How to Deal With Work Burnout
In the 1970s, New York psychologist Herbert Freudenberger felt overworked, but also like he wasn’t accomplishing anything—a confusing combination. After some expert self-analysis, he determined that he wasn’t suffering simply from exhaustion or depression. Rather, he identified a new condition, which he termed burnout, after the listless drug addicts he treated who’d watch their cigarettes burn down instead of smoking them. He wrote a book on his discovery in 1980—Burnout: The High Cost of High Achievement—but the term didn’t really catch on until the paperback came out in 1989, when he was interviewed by both Oprah Winfrey and Phil Donahue.

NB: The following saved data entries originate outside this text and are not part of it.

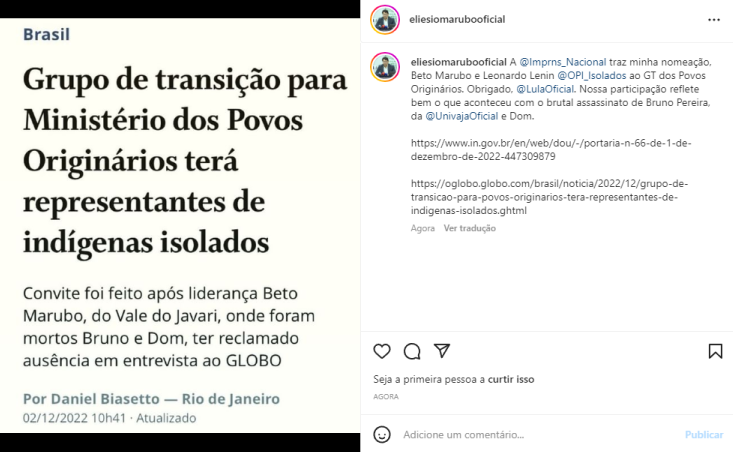This screenshot has height=452, width=733.
Task: Open @UnivajaOficial mention
Action: click(x=461, y=116)
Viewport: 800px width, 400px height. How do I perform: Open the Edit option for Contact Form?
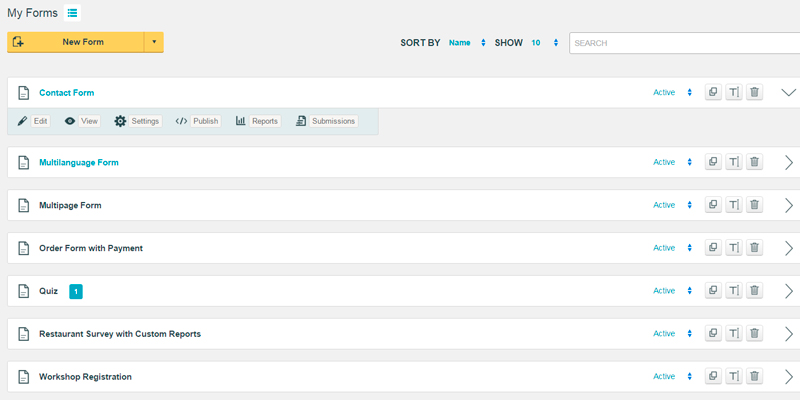[34, 121]
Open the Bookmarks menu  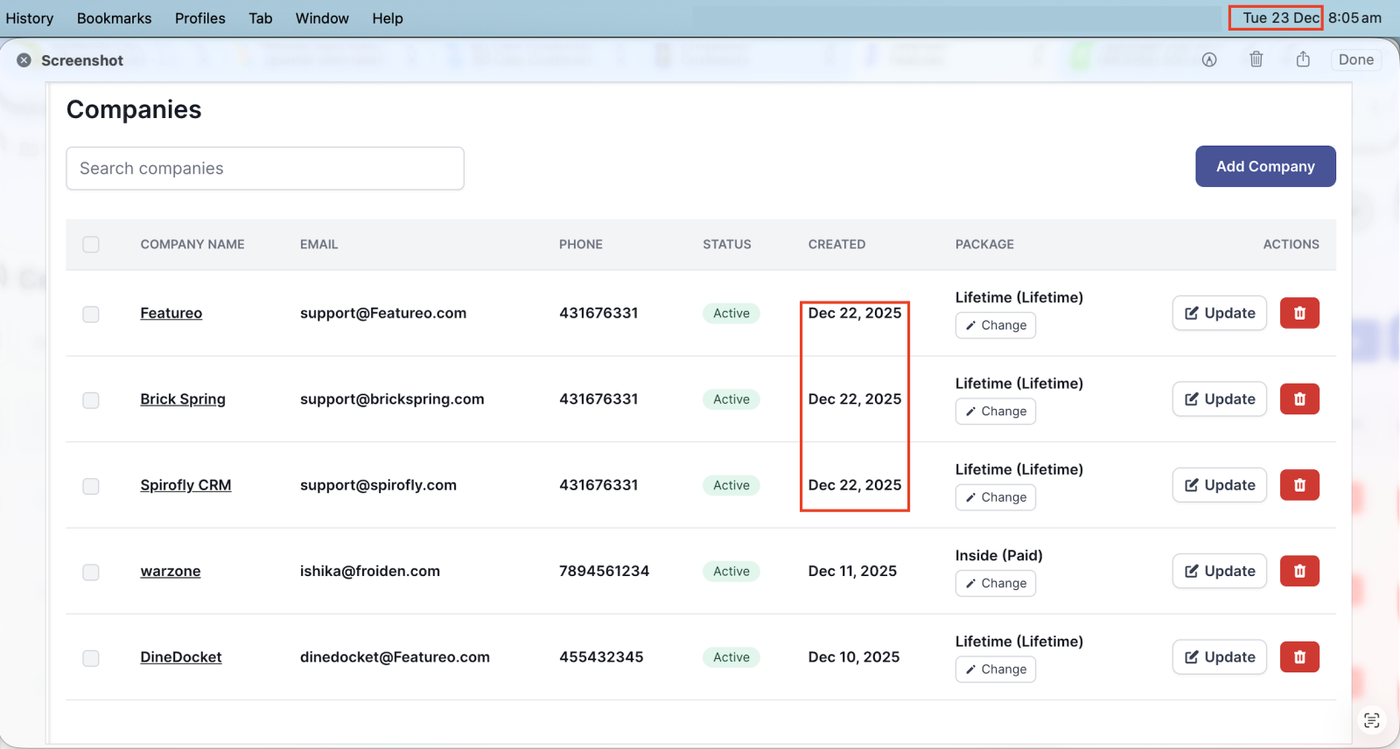(x=114, y=18)
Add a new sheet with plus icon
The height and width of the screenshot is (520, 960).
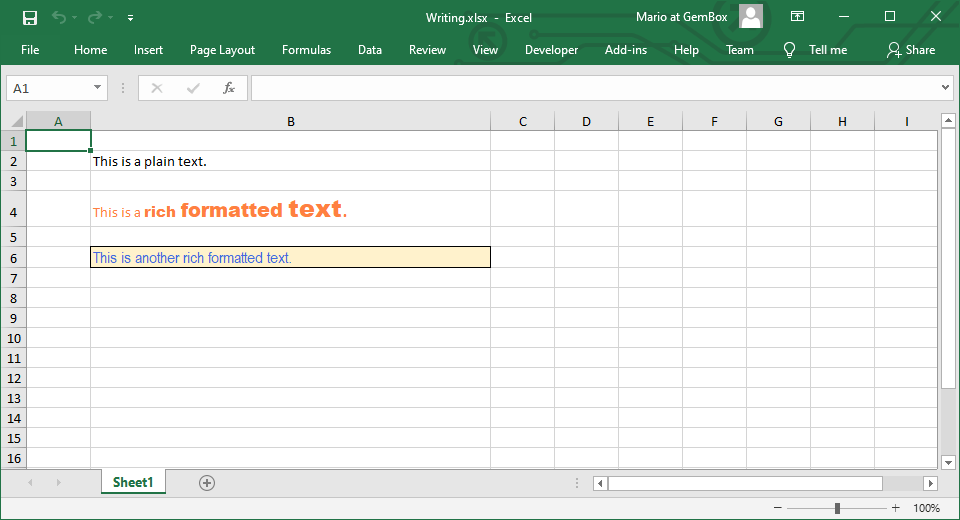(x=207, y=483)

Today burnout is a widely accepted idea, though it hasn’t made it into the Diagnostic and Statistical Manual of Mental Disorders, aka the bible for mental health professionals. “ ‘Burnout’ is such a catchy word, so I can understand why a lot of people say it’s pop psychology,” says Christina Maslach, a professor of psychology at the University of California at Berkeley. That said, not being in the DSM has its advantages. “For a lot of us in the field, to reduce it to ‘there’s something wrong with the person’ isn’t seeing the bigger picture,” says Maslach, who developed a widely used diagnostic inventory for the condition.